Di sisi lain, Gubernur BI Perry Warjiyo menyebut pertumbuhan ekonomi Indonesia yang diperkirakan tetap berada pada rentang 5,0-5,4 persen serta inflasi di kisaran 3,5 persen plus/minus 1 persen menjadi salah satu pertimbangan keputusan ini.

Namun, kondisi bisa berubah jika ekonomi global bergerak di luar prediksi.

“Kami memantau pengaruh risiko geopolitik yang membuat perdagangan dunia menjadi lebih rendah dan harga komoditas menurun, termasuk minyak mentah karena ada kenaikan proyeksi produksi OPEC,” kata Perry.

Jauhi saham farmasi

Proyeksi penguatan dolar AS yang masih berlanjut membuat investor lebih berhati-hati. Bhima menuturkan, untuk sementara investor sebaiknya menghindari saham-saham farmasi, rumah sakit, atau obat-obatan.

Persoalannya satu: nyaris 90 persen bahan baku untuk komoditas ini adalah impor.

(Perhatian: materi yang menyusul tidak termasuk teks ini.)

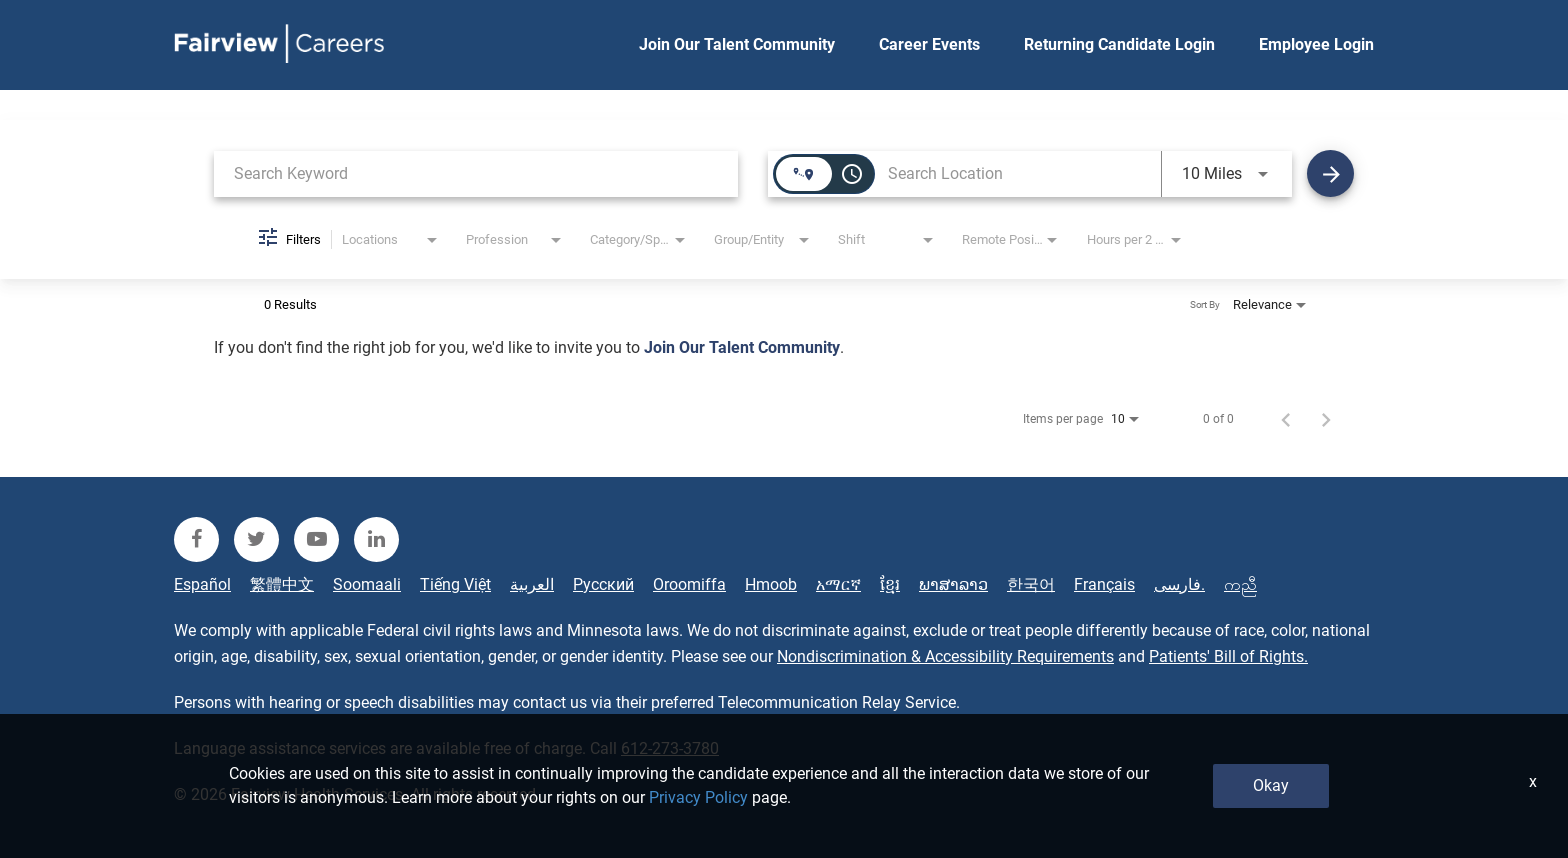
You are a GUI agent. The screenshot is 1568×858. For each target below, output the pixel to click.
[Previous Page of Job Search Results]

Artinya, beban rupiah akan semakin berat dalam arus perdagangan barang-barang ini.

Untuk menjaga rupiah tidak mengalami depresiasi, Bhima juga menyarankan BI menggunakan cadangan devisa (cadev) untuk stabilisasi kurs jangka pendek. Apabila BI menggunakan suku bunga yang terlalu tinggi, bisa berisiko menghambat laju ekonomi karena naiknya cost of borrowing pelaku usaha.

"Lagi pula posisi cadev naik menjadi sekitar $117 miliar AS pada November. BI bisa konsisten melakukan intervensi dengan cadev apabila rupiah dirasa terlalu fluktuatif," jelasnya.

Saat ini, lanjutnya, yang paling penting adalah menurunkan defisit neraca transaksi berjalan (current account deficit/CAD) secara konsisten. Dalam jangka menengah panjang, CAD yang melebar membuat rupiah mengalami pelemahan.

Bhima mengatakan cara menekan CAD adalah dengan mengurangi impor migas lewat kenaikan produksi minyak sekaligus memperbaiki implementasi B20.